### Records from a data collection
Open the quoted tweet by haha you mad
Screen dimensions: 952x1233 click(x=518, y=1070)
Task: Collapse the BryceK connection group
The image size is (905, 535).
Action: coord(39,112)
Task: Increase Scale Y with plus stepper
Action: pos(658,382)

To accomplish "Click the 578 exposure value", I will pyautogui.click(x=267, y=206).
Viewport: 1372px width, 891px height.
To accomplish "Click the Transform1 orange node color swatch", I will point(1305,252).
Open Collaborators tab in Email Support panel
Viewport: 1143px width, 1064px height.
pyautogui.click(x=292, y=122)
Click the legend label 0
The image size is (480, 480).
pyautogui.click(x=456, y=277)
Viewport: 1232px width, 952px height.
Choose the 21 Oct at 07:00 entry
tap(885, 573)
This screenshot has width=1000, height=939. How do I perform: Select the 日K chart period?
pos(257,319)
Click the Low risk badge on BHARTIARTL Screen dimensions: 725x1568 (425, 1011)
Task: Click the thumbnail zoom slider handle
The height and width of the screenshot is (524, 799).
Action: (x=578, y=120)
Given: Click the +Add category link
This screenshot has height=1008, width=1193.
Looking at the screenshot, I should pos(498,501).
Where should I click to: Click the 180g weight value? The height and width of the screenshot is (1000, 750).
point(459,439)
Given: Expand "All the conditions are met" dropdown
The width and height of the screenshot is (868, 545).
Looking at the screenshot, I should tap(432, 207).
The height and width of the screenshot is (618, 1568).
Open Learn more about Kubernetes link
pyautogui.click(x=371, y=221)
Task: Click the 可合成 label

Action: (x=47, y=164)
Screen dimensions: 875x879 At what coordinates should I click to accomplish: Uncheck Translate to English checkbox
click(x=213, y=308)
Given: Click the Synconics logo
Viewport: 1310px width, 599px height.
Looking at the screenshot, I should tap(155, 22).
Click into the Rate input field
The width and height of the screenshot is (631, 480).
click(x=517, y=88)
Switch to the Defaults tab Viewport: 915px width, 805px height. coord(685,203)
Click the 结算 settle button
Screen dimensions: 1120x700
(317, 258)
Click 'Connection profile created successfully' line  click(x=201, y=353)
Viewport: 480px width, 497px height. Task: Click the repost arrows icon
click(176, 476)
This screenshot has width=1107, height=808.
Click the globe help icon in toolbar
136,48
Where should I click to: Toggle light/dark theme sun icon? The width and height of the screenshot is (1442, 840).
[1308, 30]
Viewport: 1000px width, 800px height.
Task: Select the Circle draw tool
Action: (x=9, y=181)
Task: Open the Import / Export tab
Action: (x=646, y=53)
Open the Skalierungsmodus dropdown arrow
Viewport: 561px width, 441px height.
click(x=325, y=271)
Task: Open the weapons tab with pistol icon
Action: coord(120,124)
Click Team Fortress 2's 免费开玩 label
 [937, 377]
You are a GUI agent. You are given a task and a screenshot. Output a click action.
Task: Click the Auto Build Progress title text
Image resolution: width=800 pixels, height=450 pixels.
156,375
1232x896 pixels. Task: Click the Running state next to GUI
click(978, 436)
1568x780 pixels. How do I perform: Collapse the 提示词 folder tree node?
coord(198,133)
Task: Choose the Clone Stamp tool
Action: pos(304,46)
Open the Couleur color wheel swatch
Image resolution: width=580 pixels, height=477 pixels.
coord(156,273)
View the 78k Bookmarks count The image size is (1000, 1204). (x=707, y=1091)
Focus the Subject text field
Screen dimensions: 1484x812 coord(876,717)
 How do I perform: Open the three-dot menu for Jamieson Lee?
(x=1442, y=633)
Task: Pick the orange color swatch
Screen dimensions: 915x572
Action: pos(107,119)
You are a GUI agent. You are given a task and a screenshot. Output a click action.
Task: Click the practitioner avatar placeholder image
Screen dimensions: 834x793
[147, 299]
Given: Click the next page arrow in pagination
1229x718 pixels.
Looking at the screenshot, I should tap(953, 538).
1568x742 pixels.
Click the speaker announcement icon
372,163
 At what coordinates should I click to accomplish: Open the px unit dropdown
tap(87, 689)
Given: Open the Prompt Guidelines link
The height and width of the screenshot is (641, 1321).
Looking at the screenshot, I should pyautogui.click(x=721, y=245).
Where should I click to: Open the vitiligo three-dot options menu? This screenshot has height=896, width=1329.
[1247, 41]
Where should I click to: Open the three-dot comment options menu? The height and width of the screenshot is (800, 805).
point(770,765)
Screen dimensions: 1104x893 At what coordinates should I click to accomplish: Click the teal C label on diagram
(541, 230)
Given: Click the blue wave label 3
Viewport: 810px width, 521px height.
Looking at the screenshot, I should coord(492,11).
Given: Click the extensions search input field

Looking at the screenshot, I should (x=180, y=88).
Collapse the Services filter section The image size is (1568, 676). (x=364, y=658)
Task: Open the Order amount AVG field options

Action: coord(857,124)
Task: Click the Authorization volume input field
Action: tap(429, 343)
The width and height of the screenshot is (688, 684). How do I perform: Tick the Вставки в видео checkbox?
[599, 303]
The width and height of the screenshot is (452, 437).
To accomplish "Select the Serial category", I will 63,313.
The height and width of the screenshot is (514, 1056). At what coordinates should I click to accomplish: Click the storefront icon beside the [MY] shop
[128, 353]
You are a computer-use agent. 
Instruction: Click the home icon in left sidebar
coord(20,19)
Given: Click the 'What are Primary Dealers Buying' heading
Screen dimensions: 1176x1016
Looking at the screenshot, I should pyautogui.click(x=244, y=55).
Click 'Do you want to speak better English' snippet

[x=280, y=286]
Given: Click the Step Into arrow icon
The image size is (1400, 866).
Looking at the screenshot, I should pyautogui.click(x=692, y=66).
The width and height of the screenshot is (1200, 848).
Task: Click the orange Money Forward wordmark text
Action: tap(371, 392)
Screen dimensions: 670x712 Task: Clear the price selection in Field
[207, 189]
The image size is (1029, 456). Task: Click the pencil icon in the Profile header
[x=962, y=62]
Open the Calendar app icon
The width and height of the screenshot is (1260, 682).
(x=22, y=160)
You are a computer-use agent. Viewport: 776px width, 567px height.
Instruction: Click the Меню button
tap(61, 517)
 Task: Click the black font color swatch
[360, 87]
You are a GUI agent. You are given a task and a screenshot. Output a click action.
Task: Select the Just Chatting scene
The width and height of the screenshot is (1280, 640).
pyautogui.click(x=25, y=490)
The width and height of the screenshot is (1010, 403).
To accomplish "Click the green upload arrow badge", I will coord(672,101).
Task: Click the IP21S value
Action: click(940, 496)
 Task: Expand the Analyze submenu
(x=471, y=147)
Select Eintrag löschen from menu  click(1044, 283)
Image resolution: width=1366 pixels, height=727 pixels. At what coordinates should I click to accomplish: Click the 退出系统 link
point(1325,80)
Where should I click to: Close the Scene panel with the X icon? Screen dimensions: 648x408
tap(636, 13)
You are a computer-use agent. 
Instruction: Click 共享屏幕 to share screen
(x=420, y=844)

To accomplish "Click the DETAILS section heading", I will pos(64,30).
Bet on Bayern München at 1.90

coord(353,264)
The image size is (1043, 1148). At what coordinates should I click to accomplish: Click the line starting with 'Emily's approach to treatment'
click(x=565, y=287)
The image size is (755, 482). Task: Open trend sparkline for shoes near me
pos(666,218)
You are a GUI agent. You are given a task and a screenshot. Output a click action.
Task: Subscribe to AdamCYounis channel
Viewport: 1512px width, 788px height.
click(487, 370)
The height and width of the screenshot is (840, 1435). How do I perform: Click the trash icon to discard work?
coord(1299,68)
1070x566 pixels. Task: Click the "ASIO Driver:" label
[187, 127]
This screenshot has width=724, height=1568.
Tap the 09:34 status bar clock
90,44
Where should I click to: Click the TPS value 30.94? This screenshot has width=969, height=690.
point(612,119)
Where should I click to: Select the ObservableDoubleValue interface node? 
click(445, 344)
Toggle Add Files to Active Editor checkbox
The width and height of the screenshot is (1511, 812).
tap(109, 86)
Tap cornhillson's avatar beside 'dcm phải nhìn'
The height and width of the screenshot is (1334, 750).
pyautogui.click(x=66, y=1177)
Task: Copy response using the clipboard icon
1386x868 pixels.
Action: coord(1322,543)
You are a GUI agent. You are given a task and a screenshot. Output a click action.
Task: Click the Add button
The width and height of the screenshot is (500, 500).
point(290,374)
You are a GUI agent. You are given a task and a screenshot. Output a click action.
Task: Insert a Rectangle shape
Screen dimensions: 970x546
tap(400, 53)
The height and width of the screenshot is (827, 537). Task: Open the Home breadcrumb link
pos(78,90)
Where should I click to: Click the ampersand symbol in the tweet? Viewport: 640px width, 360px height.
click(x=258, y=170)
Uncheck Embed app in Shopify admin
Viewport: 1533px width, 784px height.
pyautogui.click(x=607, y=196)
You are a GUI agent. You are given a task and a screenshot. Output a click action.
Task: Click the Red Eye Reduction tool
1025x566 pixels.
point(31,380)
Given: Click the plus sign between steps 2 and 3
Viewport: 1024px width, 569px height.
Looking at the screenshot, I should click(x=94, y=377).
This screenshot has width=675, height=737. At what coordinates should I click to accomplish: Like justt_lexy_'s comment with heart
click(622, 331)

### ACTIVITY
Scan the data above for the string "category". Copy every line in which it appears.

### RESPONSE
Given: Click the +Add category link
To accomplish "Select the Serial category", I will 63,313.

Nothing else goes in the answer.